しかし近年では、「特に痛みはないけれど、今の状態を確認してほしい」「将来も健康でいるために、定期的に診てほしい」と考える、意識の高い患者さまが確実に増えてきています。
これは、お口の健康が全身の健康と深く結びついていることが、少しずつ社会に浸透してきた証であり、私たちにとっても非常に喜ばしい変化です。
一方で、「予防が大切なことは分かっているけれど、どの歯科医院を選べば本当に安心できるのか分からない」といった戸惑いの声を耳にすることも、決して少なくありません。
だからこそ私たちは、当院が実践している予防歯科の考え方と、その裏側にあるこだわりを、包み隠さずお伝えしたいと考えています。
細川歯科医院では、患者さま一人ひとりに専任の歯科衛生士がつく「担当制」を採用しています。
定期的なメインテナンスを通じて、お口の中の状態を数か月、あるいは数年という長い時間軸で継続的に記録し続けることで、ご本人でも気づかないようなわずかな変化や、将来的なトラブルの兆しを早い段階で捉えることが可能になります。

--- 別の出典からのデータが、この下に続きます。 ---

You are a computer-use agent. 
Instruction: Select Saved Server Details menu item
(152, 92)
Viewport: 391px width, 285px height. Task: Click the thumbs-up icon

これは、単発の診察では決して得られない、大きなメリットです。
そして、当院の予防体制において、最も重要な要素の一つが、「クリーニングの前に、必ず院長が直接お口の状態を確認する」という工程です。
私は歯科大学卒業後、早い段階から歯周病治療や予防医学の重要性に強い関心を持ち、数多くの勉強会や研修に参加し、研鑽を積んできました。
そこで培われた「歯肉やむし歯を診る目」は、単に表面の汚れや見た目のきれいさを評価するものではありません。
その汚れが、たまたま付着した一時的なものなのか、それとも長い時間をかけて蓄積されてきたリスクの表れなのか。
歯肉のわずかな腫れや色調の変化、歯周ポケットの深さの微妙な違い、さらには見逃されがちな初期むし歯の兆候までを含め、まずは私自身が責任をもって厳密に確認します。
もっとも、院長一人の視点に頼ることはありません。私の診察の後には、日々のメインテナンスを通じて患者さまのお口を熟知している担当歯科衛生士が、クリーニングを行いながら再度細部までチェックを重ねます。
この二重の確認体制によって、見落としのリスクを限りなく減らし、問題が大きくなる前に対処することができるのです。
私がここまで「診る目」にこだわるようになった背景には、忘れることのできない原体験があります。歯科医師として歩み始めたばかりの頃、歯周病学の権威であり、『歯肉を診る』の著者としても知られる三上直一郎先生の講演会に参加した際の出来事です。
最前列でスライドを見つめていた私に、先生は問いかけられました。「この症例をよく見てください。歯の表面はピカピカに磨かれているのに、歯肉だけが真っ赤に腫れている。この矛盾した状態の理由が分かりますか?」。
当時の私には、その答えがすぐには分かりませんでした。
先生が静かに語られた言葉は、今でも強く心に残っています。「この患者さんは、普段はあまり歯を磨かない。でも、歯医者に来る直前だけは一生懸命に磨いた結果です。だから歯はきれいに見えます。しかし、歯肉の炎症は嘘をつきません」。
このエピソードは、私に大きな衝撃を与えました。歯肉の状態には、患者さまの日々の生活習慣やセルフケアの積み重ねが、驚くほど正直に表れます。
見た目を整えるだけではなく、その奥に隠れた真実を見抜くことの重要性と、それを担う歯科医師としての責任の重さを、私はこのとき深く胸に刻みました。
予防歯科を徹底することは、将来の痛みや大がかりな治療、高額な医療費を避けるためだけのものではありません。何よりも、ご自身の天然の歯を、生涯にわたって守り続けるための、最も確実な道です。
細川歯科医院は、患者さまが安心して大切な歯を任せられる存在であり続けるために、この妥協のない予防体制を、これからも変わることなく守り続けてまいります。
※なお、初めてご来院いただく際には、まずお口全体の現状を正確に把握することを最優先に考え、詳細なチェックや広範囲のX線検査を中心に行います。
そのため、本格的なクリーニングは二回目以降の受診からとなりますが、これは最善で無理のない治療計画を立てるために欠かせない大切なステップです。どうかその点をご理解いただけましたら幸いです。